Black, Latino, AAPI and Native American voters that are the most suppressed over [the new law] are the most likely to be hurt by potential boycotts of Georgia. To our friends, please do not boycott us. To my fellow Georgians, stay and fight, stay and vote.

“Leaving us behind with boycotts won’t save us,” Abrams continued in an op-ed. “I ask you to bring your business to Georgia and, if you’re already here, stay and fight.” She now says that she tried to talk MLB out of the boycott. Ossoff scurried backwards as well:

“I absolutely oppose and reject any notion of boycotting Georgia,” Ossoff tells National Review in a written statement. “Georgia welcomes business, investment, jobs, opportunity, and events. In fact, economic growth is driving much of the political progress we have seen here. Georgia welcomes the world’s business. Corporations disgusted like we are with the disgraceful Voter Suppression bill should stop any financial support to Georgia’s Republican Party, which is abusing its power to make it harder for Americans to vote.”

Warnock waffled, but put out a statement saying, “It is my hope that businesses, athletes, and entertainers can protest this law not by leaving Georgia but by coming here and fighting voter suppression head on, and hand-in-hand with the community.” Local Democrats were not notably enthusiastic about the boycott. Consider newly elected Cobb commissioner Jerica Richardson:

County leaders—government, business and community—had been eyeing the extravaganza as a vehicle for economic development in the aftermath of COVID-19 as well as civic pride four years after the Atlanta Braves moved to Cobb. And as part of an historic black female Democratic majority on the Cobb Board of Commissioners, Richardson was eager to demonstrate the political and cultural evolution taking place in a county long known for deeply conservative, mostly white elected officials…“We’re obviously not happy at all, Richardson said in an interview with East Cobb News. “I wanted to use this as an opportunity to show leadership.”

As the Daily Beast summarized the reaction: “Biden Pisses Off Georgia Dems with Support for Moving All Star Game.” And as Jim Geraghty details, many businesses are not being pressed to boycott the state.

Now, step back for a minute. What if this really was Jim Crow revived, or Jim Crow on steroids?
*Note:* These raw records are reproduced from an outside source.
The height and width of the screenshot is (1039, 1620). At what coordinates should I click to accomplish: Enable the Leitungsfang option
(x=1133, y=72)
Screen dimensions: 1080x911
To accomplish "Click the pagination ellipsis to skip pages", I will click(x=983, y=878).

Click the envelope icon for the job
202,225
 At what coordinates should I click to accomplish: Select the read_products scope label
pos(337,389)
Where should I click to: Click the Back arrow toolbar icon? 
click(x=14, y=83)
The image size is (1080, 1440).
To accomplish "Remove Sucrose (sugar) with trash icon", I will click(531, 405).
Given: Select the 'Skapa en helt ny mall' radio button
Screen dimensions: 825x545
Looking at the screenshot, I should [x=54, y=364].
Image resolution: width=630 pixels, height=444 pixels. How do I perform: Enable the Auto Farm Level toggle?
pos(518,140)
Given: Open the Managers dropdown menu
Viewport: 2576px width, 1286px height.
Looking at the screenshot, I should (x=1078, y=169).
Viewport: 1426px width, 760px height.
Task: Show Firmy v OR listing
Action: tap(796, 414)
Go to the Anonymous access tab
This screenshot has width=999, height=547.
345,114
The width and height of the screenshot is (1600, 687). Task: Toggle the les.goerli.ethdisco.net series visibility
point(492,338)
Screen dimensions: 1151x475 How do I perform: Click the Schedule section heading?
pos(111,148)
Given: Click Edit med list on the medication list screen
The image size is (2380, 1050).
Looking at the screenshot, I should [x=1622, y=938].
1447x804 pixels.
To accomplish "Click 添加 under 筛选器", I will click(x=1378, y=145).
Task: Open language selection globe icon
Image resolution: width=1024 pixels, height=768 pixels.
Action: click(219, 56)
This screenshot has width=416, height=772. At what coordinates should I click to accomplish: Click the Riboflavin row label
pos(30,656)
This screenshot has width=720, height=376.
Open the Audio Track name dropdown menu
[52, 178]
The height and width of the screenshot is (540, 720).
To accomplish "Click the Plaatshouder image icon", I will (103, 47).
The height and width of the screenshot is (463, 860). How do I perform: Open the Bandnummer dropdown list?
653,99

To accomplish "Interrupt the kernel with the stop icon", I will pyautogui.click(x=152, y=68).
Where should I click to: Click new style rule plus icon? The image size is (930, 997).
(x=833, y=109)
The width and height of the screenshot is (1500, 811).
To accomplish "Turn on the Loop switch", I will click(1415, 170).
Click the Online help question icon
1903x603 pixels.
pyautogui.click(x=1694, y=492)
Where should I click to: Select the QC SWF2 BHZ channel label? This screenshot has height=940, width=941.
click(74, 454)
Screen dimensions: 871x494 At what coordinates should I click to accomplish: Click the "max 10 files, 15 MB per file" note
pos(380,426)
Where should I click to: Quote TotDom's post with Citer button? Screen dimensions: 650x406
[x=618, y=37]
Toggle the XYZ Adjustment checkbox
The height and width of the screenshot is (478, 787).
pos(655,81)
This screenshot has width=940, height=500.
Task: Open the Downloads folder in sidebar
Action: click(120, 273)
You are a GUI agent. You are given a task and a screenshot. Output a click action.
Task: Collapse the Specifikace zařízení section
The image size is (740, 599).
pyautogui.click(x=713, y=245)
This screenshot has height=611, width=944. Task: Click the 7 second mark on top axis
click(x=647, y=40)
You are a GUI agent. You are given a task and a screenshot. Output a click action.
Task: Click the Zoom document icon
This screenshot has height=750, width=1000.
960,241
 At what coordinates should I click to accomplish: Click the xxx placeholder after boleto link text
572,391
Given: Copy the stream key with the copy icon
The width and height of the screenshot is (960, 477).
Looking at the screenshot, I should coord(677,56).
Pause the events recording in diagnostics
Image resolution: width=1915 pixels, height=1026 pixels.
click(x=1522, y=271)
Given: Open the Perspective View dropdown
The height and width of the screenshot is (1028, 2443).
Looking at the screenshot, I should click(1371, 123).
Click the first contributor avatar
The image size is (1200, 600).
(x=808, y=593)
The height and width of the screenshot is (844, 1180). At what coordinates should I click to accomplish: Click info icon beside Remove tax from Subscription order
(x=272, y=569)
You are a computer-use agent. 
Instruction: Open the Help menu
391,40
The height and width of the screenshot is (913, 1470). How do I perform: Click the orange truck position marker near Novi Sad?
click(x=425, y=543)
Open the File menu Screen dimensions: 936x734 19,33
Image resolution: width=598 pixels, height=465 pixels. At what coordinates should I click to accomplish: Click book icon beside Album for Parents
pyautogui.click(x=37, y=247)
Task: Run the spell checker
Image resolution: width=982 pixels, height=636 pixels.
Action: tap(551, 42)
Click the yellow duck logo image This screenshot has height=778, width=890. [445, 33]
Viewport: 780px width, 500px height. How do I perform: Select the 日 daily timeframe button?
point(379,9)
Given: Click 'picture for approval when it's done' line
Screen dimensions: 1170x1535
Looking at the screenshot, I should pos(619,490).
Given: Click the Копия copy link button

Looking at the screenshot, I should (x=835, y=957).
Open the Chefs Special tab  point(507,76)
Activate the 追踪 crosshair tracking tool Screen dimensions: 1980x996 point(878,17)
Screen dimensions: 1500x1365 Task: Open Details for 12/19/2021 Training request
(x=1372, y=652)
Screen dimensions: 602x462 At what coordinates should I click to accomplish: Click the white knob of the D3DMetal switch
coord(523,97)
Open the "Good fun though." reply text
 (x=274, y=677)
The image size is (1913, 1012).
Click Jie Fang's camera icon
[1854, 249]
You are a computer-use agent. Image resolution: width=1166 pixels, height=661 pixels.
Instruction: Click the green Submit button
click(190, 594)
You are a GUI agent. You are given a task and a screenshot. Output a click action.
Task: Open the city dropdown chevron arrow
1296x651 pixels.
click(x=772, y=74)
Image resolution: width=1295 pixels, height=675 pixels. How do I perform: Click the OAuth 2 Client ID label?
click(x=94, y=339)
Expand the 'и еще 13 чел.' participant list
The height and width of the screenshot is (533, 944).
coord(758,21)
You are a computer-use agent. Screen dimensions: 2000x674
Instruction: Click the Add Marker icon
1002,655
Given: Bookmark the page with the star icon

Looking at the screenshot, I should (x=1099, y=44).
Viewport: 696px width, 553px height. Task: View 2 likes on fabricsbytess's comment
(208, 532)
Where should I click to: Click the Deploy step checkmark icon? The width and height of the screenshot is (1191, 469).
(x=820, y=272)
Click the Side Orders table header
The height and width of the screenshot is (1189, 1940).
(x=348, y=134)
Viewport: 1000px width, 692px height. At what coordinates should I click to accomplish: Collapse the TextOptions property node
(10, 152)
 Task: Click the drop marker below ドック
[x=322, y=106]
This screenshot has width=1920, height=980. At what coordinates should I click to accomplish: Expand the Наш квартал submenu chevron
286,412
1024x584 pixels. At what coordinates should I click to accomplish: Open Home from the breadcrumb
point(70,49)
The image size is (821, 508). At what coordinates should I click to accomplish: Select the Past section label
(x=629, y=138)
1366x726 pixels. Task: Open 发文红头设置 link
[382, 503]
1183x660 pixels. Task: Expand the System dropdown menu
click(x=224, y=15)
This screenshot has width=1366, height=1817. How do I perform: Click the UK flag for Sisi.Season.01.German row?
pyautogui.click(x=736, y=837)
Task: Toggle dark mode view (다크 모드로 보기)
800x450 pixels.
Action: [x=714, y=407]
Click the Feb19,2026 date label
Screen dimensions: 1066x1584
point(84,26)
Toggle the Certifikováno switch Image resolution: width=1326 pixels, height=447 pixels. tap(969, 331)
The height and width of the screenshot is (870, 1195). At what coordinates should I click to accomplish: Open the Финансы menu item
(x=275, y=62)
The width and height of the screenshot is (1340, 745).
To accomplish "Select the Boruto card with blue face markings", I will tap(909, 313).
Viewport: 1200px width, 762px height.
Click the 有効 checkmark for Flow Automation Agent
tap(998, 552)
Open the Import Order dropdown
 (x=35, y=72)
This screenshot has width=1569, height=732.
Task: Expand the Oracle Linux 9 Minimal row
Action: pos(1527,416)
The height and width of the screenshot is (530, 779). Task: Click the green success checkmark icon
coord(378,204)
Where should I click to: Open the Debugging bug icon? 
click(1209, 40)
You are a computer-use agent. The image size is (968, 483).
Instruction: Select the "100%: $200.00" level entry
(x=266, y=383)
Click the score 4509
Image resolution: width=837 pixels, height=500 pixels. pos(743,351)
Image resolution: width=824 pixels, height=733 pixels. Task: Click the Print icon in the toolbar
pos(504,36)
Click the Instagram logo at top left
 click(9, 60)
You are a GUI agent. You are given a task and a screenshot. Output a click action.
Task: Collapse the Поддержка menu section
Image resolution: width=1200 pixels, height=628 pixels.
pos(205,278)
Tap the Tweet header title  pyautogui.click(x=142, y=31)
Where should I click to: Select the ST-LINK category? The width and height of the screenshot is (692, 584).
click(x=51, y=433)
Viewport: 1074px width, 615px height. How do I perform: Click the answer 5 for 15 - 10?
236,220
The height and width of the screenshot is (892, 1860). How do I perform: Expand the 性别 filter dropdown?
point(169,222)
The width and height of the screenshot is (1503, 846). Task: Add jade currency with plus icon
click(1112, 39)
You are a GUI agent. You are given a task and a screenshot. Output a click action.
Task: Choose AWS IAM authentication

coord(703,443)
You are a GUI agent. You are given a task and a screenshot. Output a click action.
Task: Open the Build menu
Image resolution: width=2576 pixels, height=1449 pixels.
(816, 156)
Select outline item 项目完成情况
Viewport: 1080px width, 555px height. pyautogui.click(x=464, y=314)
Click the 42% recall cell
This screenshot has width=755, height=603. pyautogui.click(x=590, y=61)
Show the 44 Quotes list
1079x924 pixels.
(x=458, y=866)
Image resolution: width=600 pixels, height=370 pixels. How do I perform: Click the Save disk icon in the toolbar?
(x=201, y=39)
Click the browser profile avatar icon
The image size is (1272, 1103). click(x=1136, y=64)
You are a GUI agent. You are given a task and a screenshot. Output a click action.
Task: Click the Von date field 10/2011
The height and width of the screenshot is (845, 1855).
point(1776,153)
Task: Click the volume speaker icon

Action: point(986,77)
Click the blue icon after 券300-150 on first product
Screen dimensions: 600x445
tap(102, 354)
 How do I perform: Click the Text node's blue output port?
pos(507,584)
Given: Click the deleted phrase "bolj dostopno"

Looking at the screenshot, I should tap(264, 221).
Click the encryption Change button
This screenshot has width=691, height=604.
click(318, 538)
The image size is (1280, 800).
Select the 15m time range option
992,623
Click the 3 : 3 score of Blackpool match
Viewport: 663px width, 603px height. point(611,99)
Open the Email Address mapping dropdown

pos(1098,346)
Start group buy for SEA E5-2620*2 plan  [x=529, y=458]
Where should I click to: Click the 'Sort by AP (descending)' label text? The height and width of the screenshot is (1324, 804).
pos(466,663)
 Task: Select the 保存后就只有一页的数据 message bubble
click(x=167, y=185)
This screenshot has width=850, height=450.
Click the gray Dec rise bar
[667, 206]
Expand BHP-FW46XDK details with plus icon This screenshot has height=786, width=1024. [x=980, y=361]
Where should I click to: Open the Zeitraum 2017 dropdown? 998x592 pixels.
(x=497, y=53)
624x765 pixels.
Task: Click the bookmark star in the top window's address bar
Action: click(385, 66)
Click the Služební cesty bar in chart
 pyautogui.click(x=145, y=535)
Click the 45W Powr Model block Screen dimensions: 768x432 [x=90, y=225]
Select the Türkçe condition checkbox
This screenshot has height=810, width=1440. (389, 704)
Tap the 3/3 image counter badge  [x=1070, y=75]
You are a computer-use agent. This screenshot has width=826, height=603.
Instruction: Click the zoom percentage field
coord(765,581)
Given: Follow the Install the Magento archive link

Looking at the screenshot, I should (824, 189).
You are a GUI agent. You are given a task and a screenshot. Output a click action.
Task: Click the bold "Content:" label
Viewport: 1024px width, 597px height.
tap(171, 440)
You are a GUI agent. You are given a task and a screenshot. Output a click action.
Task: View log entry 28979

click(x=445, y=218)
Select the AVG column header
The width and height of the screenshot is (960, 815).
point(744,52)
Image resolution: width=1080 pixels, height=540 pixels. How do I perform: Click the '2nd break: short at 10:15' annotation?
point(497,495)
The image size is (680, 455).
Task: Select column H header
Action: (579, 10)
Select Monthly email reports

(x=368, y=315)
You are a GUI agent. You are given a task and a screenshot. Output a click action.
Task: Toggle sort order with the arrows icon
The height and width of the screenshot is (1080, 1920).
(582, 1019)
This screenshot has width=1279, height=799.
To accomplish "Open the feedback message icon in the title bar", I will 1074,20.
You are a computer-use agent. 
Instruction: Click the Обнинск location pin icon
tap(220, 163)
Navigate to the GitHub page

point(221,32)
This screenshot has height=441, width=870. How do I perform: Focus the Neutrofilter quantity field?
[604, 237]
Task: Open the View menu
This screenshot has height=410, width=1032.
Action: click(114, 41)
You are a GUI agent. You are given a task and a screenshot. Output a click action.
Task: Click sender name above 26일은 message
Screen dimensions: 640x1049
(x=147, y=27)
What if the new law was expected to disenfranche many black voters and, in Warnock’s words, was an attack on “democracy itself?” Wouldn’t it be morally mandatory to pull business out of the state and grind its economy to a halt to stop this? And if you are against those steps, isn’t that an admission that this is not really what is happening?

The fact that Georgia Democrats are now so desperate to be seen opposing boycotts of the state’s economy is the best evidence that they never really believed their own overheated rhetoric in the first place, and are now in a panic at what happens when you tell lies so big, they escape your control and take on a life of their own. We have seen before where that leads. It is comforting to see that they now recognize that they have gone too far. Georgia voters should ask what else these people are lying to them about.